#### RECORDS FOR THIS EXERCISE

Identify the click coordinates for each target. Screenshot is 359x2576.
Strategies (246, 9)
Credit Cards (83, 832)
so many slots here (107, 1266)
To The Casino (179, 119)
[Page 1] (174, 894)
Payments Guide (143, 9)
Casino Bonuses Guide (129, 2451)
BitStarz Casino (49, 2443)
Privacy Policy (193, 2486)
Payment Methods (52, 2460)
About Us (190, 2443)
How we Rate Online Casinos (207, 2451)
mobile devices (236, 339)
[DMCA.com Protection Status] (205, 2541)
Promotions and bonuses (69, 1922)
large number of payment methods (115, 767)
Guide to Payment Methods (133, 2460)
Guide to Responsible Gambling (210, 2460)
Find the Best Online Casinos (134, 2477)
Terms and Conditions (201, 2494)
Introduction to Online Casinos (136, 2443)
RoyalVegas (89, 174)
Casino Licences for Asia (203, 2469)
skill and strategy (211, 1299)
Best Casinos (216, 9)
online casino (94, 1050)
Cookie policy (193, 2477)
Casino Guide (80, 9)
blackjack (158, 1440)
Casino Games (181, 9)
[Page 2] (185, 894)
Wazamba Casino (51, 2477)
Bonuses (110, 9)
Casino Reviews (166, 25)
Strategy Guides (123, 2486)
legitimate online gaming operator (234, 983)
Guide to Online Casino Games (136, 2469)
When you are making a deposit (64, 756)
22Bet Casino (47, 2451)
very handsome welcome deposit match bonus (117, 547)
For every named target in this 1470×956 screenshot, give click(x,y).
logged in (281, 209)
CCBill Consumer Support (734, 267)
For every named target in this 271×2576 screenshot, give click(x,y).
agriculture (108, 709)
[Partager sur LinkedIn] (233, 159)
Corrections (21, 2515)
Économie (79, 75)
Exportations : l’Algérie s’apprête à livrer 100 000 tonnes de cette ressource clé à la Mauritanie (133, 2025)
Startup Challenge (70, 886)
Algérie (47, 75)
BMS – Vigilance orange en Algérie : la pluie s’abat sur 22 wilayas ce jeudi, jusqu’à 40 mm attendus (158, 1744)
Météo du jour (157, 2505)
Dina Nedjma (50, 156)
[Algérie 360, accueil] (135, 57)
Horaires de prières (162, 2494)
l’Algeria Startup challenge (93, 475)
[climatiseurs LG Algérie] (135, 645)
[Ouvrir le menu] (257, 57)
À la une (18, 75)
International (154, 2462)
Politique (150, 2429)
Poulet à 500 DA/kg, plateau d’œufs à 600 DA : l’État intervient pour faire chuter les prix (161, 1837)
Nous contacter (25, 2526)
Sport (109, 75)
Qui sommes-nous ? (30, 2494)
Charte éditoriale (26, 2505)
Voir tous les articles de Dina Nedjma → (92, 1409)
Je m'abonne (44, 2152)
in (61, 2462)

########

TASK DETAILS —
Begin at the line above that has "Credit Cards (83, 832)" and stop after the line that has "large number of payment methods (115, 767)", copying each line exactly and adding nothing else.

RESPONSE BELOW —
Credit Cards (83, 832)
so many slots here (107, 1266)
To The Casino (179, 119)
[Page 1] (174, 894)
Payments Guide (143, 9)
Casino Bonuses Guide (129, 2451)
BitStarz Casino (49, 2443)
Privacy Policy (193, 2486)
Payment Methods (52, 2460)
About Us (190, 2443)
How we Rate Online Casinos (207, 2451)
mobile devices (236, 339)
[DMCA.com Protection Status] (205, 2541)
Promotions and bonuses (69, 1922)
large number of payment methods (115, 767)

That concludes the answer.